▶ _Passage shown_
'''

Tailoring thermal radiative properties with micro/nanostructures metamaterials has drawn lots of attention in recent years for its wide applications such as signal detection [1,2], energy harvesting [3–5] and radiation cooling [6,7]. Some mechanisms such as Magnetic polariton [8,9] (MP) and surface plasmon polariton [10–12] (SPP), are used to explain various transmission and absorption phenomena. Surface plasmon polaritons refer to the couplings between the incident electromagnetic waves with the collective oscillation of the surface charges between dissimilar materials whose real parts of permittivity have opposite signs, while magnetic polaritons are the couplings between incident electromagnetic waves with magnetic excitation inside the structures [3,13–15]. Micro/nanostructures with different patterns such us one-dimensional (1D) gratings [9], two-dimensional (2D) gratings [16–18], complex gratings [19,20], nanowires [21] and nanoparticles [22,23], have been investigated and SPPs and MPs are confirmed to exist in these structures.

'''

▶ _Set task 1_
Answer these questions about the passage on thermal radiative properties:
(a) Which two mechanisms are named as explanations for various transmission and absorption phenomena?
(b) With what do magnetic polaritons couple incident electromagnetic waves?
(c) Which three applications of tailoring thermal radiative properties are listed?

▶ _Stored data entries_

'''

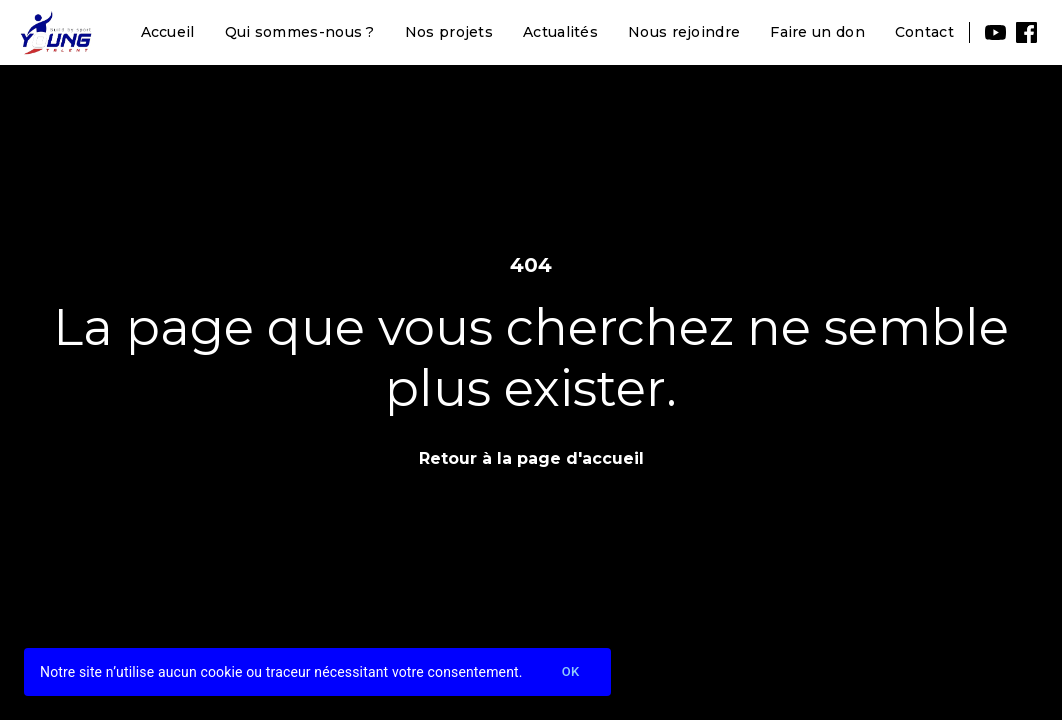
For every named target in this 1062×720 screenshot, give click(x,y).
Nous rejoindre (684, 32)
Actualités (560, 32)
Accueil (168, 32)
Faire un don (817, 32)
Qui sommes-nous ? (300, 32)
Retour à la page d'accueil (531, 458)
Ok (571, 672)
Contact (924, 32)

'''

▶ _Set task 2_
Copy the records from the line with "Qui sommes-nous ? (300, 32)" through the last line of the records, and decrease every coordinate in the answers by 62. Give only those lines.

▶ _Correct output 1_
(a) Magnetic polariton (MP) and surface plasmon polariton (SPP).
(b) With magnetic excitation inside the structures.
(c) Signal detection, energy harvesting, and radiation cooling.

▶ _Correct output 2_
Qui sommes-nous ? (238, -30)
Retour à la page d'accueil (469, 396)
Ok (509, 610)
Contact (862, -30)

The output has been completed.